PCOS and vitamin D deficiency are both associated with IR.[76] A study found that vitamin D deficiency in women with PCOS who underwent ovarian stimulation for the treatment of infertility was associated with significantly diminished rates of ovulation, of pregnancy, and ultimately a reduced chance of live birth.[77]
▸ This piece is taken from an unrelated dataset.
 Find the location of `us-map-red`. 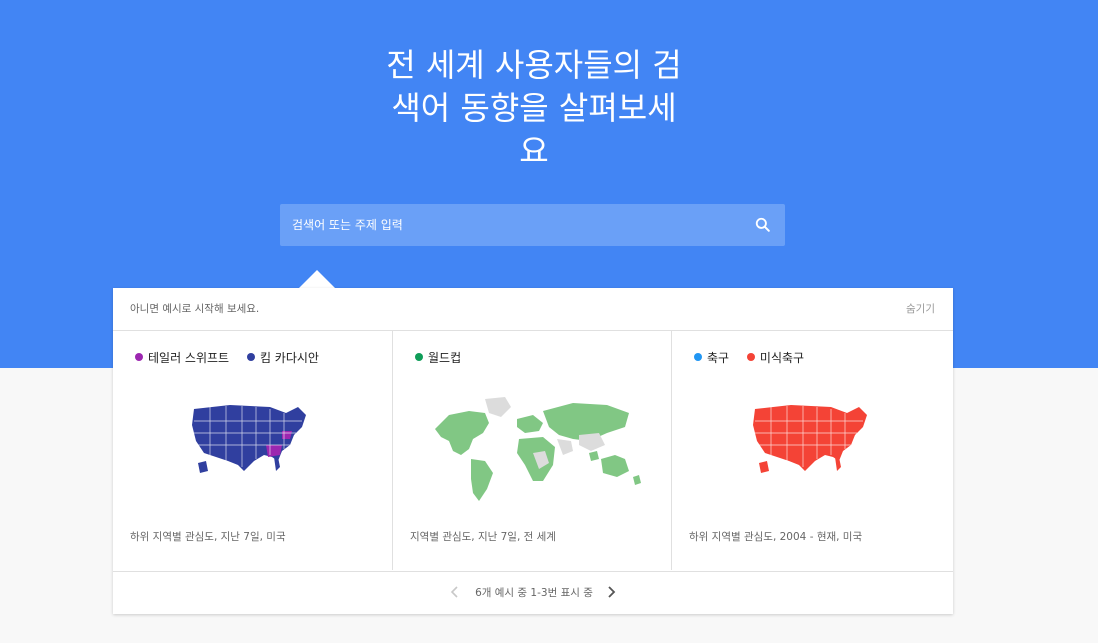

us-map-red is located at coordinates (810, 439).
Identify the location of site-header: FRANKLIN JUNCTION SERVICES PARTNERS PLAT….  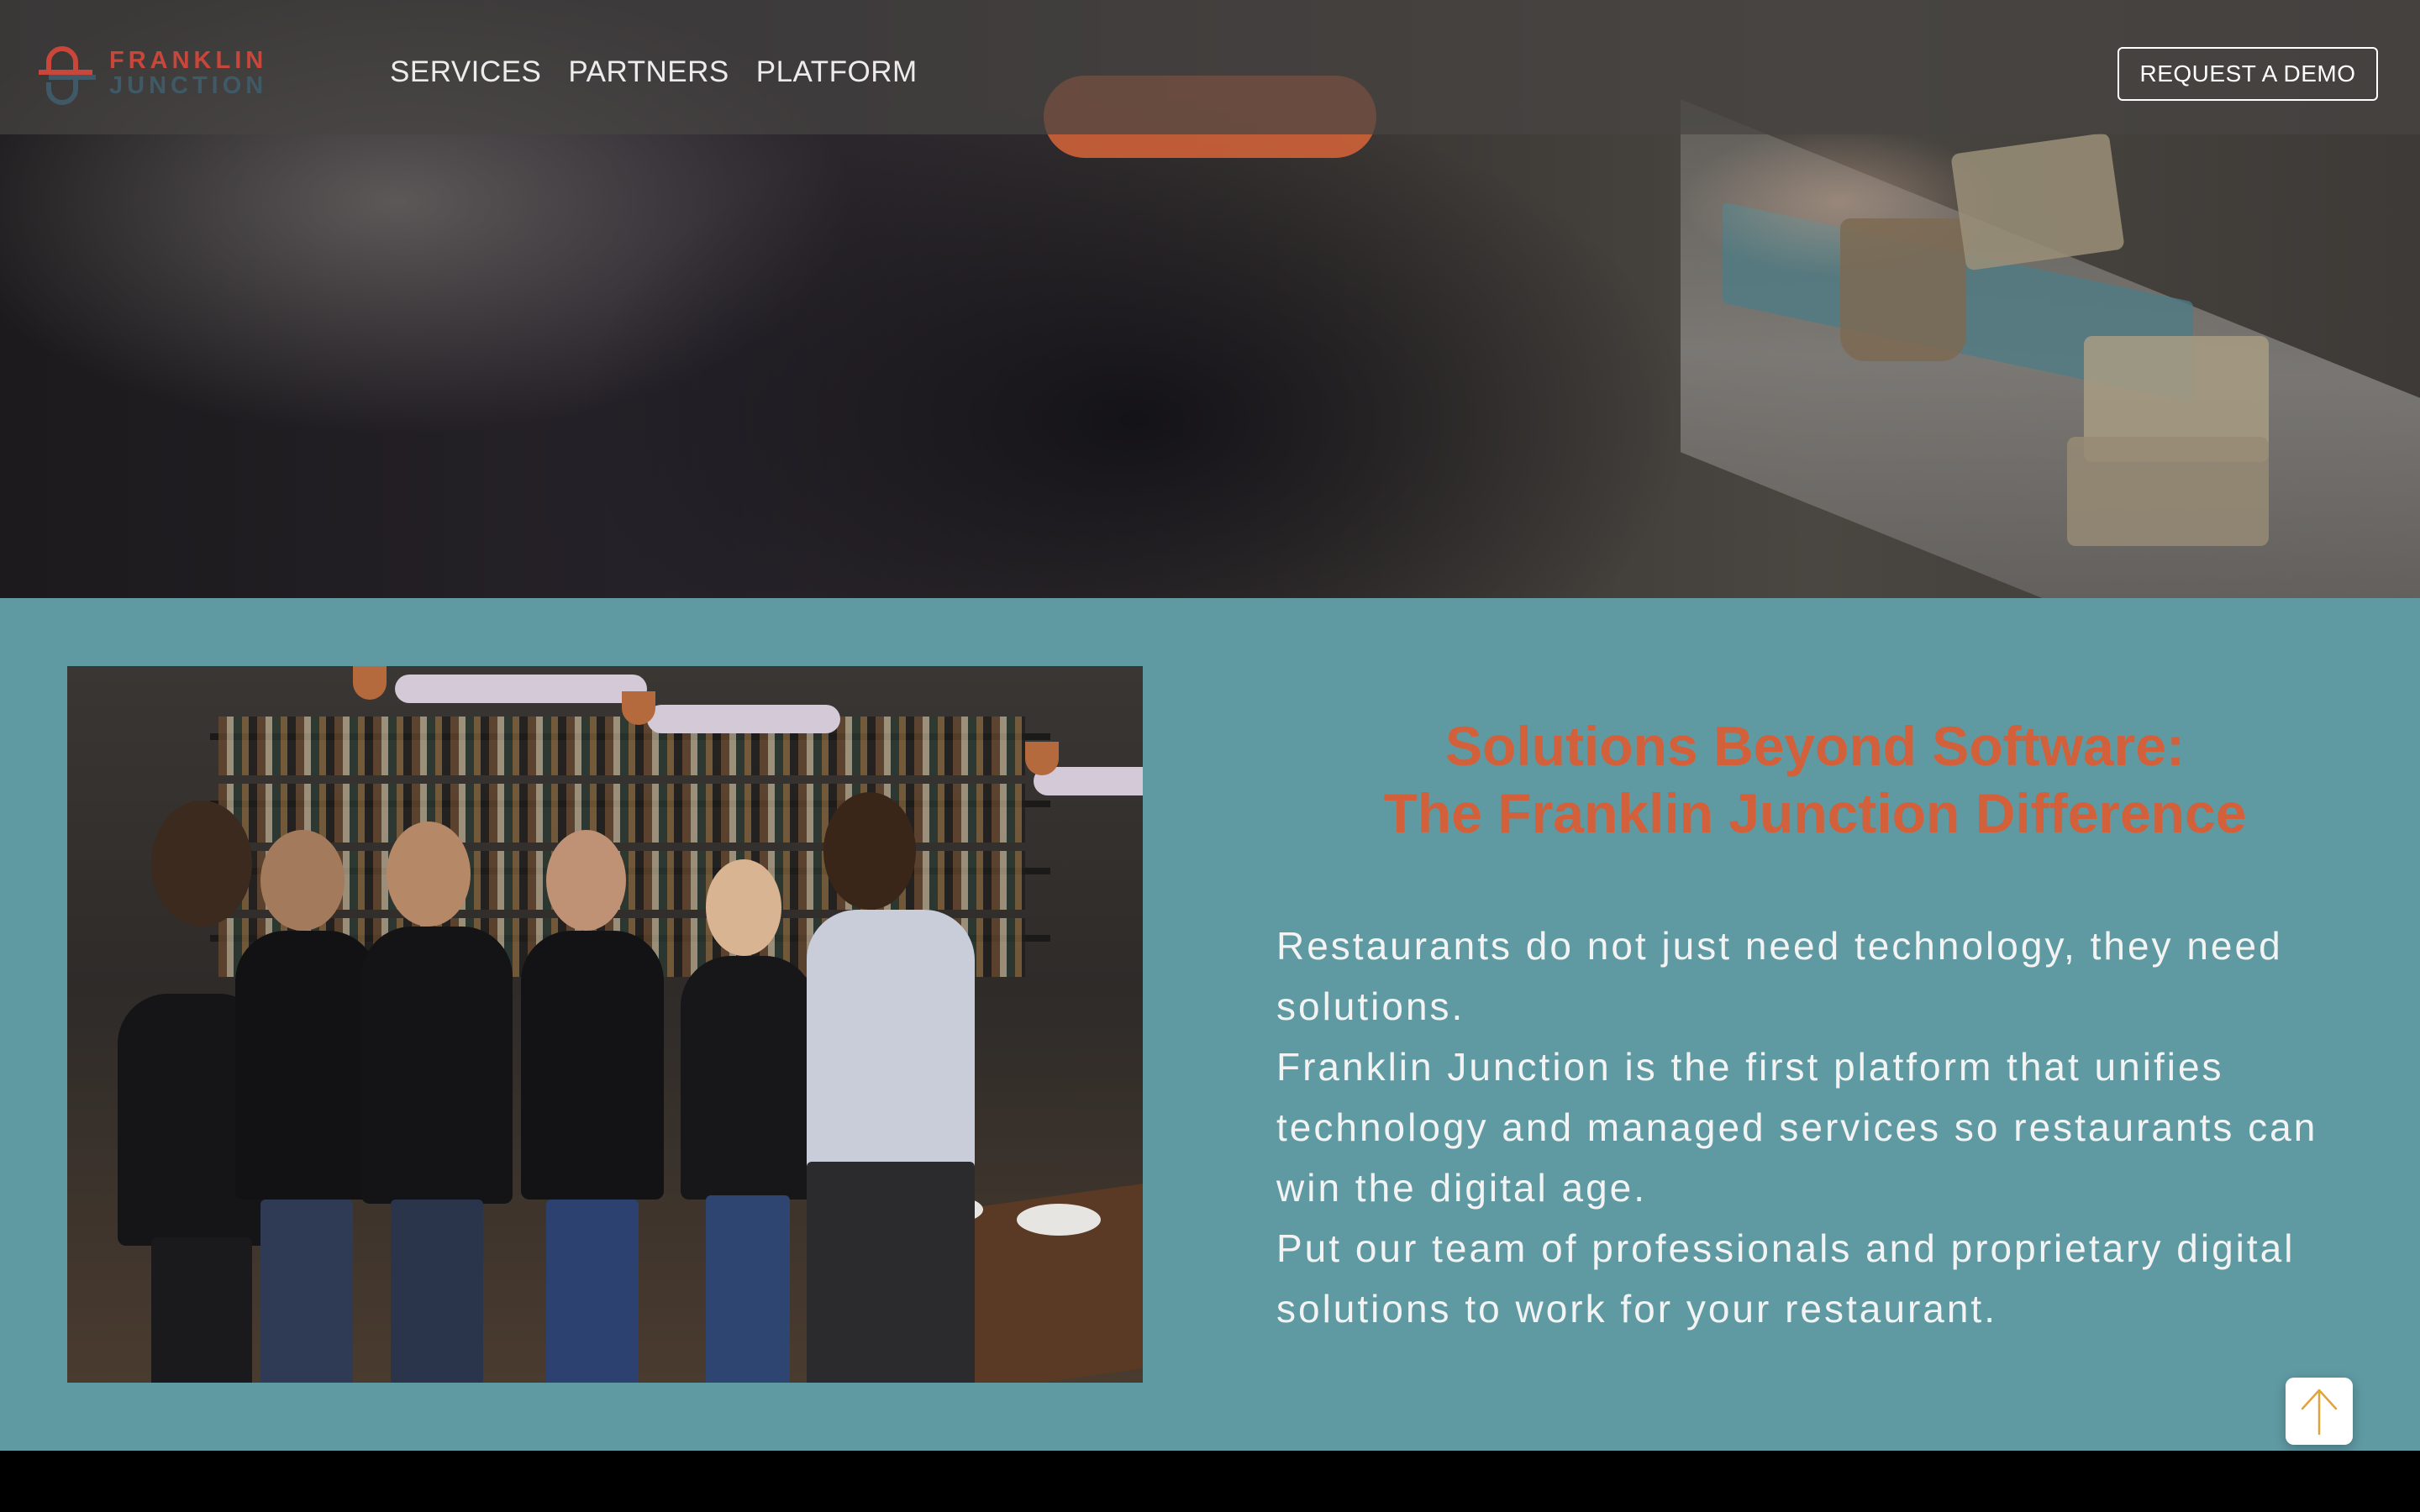
(1210, 67).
Vitamin D supplementation may be recommended as a potential therapeutic adjunct for the ovulatory dysfunction and metabolic disorders observed in women with PCOS. Controlled prospective randomized trials are needed to reach definitive conclusions regarding the role of supplementation with vitamin D in female reproduction.

Alternative therapies

Currently, the use of acupuncture for infertility treatment in women with PCOS is not supported by the very low quality evidence available.[78-80] In regards to Chinese Herbal Medicine, there is also preliminary very low quality evidence on the enhancement of fertility outcomes.[81-83]

Conclusion

PCOS is a complex reproductive, metabolic, and psychological disorder characterized by a variety of clinical manifestations and a major cause of infertility.

Lifestyle changes should be considered first-line treatment recommendation for PCOS related infertility, before resorting to pharmacological options. Ovulation induction is the next step, being letrozole the first choice, followed by CC. In women who have failed first line oral ovulation induction therapy, gonadotropins are the next line. For women who do not become pregnant with ovulation induction drugs or have additional infertility factors, ART or LOD can be used (Fig. 3).

Figure 3

Proposed management of polycystic ovary syndrome related infertility.

In patients with IR or hyperinsulinemia, metformin use in combination with CC or gonadotropins and as adjunct in IVF ± ICSI therapy is still the best regimen recommended (Fig. 3).

Bariatric surgery can improve comorbidities associated with PCOS, but, at this time, should be considered experimental as a fertility therapy. Inositol and vitamin D may be useful, but further research is needed to be recommended.

Alternative therapies have no clear evidence for efficacy.

Conflicts of interest

Authors have declared no conflict of interest.